Aljubarrota e a dinastia de Avis brasileira
- Mauricio Motta
- 16 de jul.
- 4 min de leitura
Em 14 de agosto de 1385, os campos de Aljubarrota, em Portugal, tornaram-se palco de um dos confrontos mais emblemáticos da história ibérica. O exército português, liderado por D. João I e pelo Condestável Nuno Álvares Pereira, enfrentou forças castelhanas muito superiores em número, mas não em estratégia ou determinação. O que estava em jogo não era apenas uma coroa, mas a própria independência nacional.
A crise teve início com a morte de D. Fernando I, rei de Portugal, sem herdeiros homens. Sua única filha, D. Beatriz, era casada com o rei de Castela, o que levantava temores sobre a absorção de Portugal por uma potência estrangeira. Diante desse risco, setores da nobreza, do clero e do povo uniram-se em torno do Mestre de Avis, irmão bastardo do falecido rei, que assumiu a causa da independência nacional. Com apoio popular e a liderança militar de Nuno Álvares Pereira, travou-se a batalha decisiva.
A vitória portuguesa não foi fruto do acaso. O terreno foi escolhido com inteligência. As táticas, inspiradas em métodos ingleses, incluíram trincheiras e defesas improvisadas que anularam a superioridade numérica inimiga. Em poucas horas, Portugal assegurou sua autonomia política e inaugurou a dinastia de Avis. Foi uma vitória da astúcia sobre a força bruta, da legitimidade popular sobre pretensões formais.

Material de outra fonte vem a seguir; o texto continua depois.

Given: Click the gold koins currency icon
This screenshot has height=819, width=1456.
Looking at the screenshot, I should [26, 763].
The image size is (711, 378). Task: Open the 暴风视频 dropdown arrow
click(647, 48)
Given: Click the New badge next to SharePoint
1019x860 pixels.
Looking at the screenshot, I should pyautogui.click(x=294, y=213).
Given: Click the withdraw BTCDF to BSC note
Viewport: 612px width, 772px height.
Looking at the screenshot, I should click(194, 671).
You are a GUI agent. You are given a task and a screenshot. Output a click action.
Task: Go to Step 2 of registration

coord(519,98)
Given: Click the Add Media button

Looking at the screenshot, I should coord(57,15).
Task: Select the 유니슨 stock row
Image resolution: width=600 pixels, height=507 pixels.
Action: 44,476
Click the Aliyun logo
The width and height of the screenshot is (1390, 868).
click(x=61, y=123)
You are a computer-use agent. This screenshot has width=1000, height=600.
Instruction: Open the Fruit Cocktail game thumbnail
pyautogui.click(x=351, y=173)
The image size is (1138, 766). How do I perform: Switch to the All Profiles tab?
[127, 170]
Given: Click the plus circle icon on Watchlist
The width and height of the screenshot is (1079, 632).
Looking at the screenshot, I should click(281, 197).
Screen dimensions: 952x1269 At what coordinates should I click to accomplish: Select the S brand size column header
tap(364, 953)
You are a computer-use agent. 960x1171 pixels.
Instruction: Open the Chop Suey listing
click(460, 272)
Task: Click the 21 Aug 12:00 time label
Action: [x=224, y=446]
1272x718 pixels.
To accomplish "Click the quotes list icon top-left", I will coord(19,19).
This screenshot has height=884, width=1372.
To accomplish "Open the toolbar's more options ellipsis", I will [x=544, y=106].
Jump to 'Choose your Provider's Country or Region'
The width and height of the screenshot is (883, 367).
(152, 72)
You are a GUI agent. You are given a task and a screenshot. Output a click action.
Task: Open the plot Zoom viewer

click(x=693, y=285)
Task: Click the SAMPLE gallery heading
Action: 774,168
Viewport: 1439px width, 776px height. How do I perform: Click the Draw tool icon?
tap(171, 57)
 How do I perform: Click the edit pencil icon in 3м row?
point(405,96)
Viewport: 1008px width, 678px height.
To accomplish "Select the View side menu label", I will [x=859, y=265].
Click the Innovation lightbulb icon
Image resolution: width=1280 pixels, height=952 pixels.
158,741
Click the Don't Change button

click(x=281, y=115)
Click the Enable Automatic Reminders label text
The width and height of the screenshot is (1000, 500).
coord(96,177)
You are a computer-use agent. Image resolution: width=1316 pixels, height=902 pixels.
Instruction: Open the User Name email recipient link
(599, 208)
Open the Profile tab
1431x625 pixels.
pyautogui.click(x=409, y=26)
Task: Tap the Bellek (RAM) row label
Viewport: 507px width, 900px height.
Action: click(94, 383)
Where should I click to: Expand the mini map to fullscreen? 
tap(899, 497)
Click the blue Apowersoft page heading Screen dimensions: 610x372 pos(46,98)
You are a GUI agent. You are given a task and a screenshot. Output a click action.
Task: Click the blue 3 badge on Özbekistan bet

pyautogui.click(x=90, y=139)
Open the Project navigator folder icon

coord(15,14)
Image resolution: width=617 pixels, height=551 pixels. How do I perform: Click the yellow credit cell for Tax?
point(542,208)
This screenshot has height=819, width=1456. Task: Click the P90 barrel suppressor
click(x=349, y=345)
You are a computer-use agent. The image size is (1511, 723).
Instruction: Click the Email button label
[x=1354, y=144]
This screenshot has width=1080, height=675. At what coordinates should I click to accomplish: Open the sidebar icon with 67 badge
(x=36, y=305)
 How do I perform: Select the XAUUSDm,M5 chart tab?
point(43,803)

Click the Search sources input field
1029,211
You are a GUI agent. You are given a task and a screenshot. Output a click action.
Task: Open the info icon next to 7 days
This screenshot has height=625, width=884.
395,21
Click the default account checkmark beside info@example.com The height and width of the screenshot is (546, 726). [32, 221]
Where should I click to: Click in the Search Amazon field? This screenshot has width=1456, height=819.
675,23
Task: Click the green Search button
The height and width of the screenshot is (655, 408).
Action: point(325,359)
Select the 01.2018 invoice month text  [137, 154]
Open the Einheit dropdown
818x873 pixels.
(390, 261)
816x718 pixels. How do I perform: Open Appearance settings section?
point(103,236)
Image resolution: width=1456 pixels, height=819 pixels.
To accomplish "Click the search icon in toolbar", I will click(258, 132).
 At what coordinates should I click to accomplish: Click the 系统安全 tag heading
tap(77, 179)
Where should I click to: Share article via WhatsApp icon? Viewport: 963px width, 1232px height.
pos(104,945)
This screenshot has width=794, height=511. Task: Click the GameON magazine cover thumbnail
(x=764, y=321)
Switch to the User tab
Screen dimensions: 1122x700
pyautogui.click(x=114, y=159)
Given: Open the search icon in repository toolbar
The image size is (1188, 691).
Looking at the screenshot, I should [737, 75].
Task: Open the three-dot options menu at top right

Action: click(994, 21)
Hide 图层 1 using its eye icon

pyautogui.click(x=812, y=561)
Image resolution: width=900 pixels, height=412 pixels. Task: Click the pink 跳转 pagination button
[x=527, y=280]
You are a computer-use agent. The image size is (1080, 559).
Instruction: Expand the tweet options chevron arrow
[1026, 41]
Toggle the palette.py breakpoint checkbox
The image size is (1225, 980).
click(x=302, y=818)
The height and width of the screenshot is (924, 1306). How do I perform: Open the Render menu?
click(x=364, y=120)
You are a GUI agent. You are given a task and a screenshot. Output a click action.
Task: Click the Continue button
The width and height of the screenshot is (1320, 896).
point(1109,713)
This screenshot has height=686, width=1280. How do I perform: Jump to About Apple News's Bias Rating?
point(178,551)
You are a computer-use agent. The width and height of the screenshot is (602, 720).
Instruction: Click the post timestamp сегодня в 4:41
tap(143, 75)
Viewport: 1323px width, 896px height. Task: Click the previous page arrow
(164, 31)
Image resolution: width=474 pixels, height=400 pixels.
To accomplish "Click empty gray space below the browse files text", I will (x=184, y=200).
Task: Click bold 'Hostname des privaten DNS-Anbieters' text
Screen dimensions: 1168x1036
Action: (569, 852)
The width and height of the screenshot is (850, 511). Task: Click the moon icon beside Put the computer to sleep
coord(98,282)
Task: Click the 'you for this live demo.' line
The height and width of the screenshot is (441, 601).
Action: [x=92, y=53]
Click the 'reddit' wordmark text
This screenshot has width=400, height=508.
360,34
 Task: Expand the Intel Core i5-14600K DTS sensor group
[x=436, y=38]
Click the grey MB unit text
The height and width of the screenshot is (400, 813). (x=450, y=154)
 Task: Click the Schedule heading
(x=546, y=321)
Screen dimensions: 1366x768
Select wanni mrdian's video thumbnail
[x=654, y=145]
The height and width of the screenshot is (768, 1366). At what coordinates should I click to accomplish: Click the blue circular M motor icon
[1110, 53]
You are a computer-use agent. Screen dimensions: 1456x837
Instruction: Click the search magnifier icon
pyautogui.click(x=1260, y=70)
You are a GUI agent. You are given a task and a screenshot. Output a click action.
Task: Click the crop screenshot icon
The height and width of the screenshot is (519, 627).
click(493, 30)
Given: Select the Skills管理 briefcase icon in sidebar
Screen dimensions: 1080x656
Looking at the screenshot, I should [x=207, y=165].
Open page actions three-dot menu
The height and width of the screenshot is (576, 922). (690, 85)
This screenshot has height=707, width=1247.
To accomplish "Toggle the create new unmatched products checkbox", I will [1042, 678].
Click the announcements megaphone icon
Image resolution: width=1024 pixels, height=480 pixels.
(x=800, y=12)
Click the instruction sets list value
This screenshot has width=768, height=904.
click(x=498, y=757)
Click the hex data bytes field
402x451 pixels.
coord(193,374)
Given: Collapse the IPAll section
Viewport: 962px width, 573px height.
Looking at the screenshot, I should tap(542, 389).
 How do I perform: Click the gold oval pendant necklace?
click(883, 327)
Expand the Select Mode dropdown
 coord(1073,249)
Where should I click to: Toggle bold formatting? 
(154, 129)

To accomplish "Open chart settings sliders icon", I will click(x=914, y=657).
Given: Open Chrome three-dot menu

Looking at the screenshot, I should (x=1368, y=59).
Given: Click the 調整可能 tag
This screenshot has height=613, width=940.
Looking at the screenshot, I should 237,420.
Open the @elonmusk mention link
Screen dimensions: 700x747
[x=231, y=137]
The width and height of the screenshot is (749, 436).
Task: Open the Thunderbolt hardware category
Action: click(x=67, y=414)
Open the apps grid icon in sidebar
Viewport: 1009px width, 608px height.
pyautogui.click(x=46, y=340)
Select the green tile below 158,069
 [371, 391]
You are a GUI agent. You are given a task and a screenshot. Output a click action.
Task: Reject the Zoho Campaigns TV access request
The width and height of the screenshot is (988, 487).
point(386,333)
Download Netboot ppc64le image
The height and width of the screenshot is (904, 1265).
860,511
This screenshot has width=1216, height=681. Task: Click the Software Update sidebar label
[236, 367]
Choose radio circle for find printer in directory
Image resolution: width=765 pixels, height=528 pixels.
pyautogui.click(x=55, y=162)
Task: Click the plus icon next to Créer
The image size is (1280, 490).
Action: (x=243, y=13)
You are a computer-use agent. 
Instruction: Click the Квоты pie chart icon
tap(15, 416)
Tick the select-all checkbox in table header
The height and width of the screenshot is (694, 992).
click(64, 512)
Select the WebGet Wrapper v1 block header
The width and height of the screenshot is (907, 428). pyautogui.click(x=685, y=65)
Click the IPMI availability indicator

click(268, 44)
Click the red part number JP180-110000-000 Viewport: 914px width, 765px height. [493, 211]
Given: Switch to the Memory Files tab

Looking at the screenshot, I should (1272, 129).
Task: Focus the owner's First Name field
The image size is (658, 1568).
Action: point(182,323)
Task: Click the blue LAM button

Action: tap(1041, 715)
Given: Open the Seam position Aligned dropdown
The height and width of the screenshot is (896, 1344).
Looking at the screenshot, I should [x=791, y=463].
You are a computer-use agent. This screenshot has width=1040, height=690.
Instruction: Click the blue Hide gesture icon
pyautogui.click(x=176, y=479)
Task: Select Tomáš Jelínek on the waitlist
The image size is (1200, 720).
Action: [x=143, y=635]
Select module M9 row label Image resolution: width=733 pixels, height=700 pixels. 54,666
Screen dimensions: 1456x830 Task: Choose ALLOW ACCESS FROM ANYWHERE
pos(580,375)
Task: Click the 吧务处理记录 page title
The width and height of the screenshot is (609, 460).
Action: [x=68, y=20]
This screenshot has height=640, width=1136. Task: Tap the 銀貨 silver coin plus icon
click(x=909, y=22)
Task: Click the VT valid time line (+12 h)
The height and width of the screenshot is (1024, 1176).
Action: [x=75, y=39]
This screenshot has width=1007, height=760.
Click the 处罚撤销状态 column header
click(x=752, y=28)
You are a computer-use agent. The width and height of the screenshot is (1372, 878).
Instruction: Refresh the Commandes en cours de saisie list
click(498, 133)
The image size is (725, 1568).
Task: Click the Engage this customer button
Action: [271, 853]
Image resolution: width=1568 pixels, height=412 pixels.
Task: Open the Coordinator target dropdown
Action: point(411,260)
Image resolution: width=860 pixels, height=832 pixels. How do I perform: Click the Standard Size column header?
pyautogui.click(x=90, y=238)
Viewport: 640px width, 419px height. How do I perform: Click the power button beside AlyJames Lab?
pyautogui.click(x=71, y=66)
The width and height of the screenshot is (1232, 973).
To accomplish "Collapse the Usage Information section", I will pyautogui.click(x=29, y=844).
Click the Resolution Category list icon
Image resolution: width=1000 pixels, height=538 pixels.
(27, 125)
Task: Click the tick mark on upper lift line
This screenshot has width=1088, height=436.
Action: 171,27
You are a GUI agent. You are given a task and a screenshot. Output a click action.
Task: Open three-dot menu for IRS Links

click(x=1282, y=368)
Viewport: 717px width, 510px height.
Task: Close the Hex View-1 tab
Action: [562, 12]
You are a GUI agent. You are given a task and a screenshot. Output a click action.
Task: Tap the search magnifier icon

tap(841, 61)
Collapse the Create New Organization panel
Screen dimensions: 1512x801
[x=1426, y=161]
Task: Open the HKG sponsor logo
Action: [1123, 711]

A poeira dos campos de Aljubarrota ainda não havia baixado naquele 14 de agosto quando Portugal descobriu que havia feito mais do que vencer uma batalha – inventara um futuro. A vitória improvável de D. João I contra as forças castelhanas não foi obra do acaso, mas de uma conjugação rara: estratégia militar brilhante, liderança carismática e, sobretudo, um profundo instinto de sobrevivência nacional. Enquanto Nuno Álvares Pereira comandava as operações no campo, nas cortes e nas vilas portuguesas consolidava-se a compreensão de que algumas causas transcendem indivíduos – tornam-se questões de existência coletiva.
Séculos depois, sob o céu de Brasília, outra batalha pela legitimidade do poder se desenrola, desta vez nos autos processuais e nas redes sociais. A decisão do TSE que tornou Jair Bolsonaro inelegível em 2023 ecoa, em seus próprios termos, o dilema essencial de Aljubarrota: quem tem o direito de governar, e com que autoridade? Se em 1385 a ameaça vinha de um reino vizinho que buscava anexação, hoje parte significativa da sociedade brasileira enxerga no Judiciário uma força que, ainda que domesticamente, opera como poder externo ao jogo político tradicional – moldando resultados que deveriam ser decididos nas urnas.
A analogia, naturalmente, não é perfeita. Castela representava uma potência externa, enquanto o Judiciário brasileiro é instituição constitucional. Porém, como observou o historiador José Mattoso em "A Identidade Nacional", aquele sentimento de invasão de soberania que mobilizou os portugueses em Aljubarrota não dependia de fronteiras geográficas, mas da percepção de que forças alheias ao corpo político nacional determinariam seu destino. Essa mesma lógica emocional parece operar hoje em segmentos que veem nas decisões judiciais sobre casos eleitorais uma interferência indevida no espaço democrático.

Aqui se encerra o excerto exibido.